## Your assignment:
Word by word and line by line, write out all of the records.

## Entries provided:
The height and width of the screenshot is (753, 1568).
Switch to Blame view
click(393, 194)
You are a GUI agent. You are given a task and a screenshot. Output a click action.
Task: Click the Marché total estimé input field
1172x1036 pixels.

## Solution below:
The height and width of the screenshot is (753, 1568).
Switch to Blame view
click(393, 194)
You are a GUI agent. You are given a task and a screenshot. Output a click action.
Task: Click the Marché total estimé input field
1172x1036 pixels.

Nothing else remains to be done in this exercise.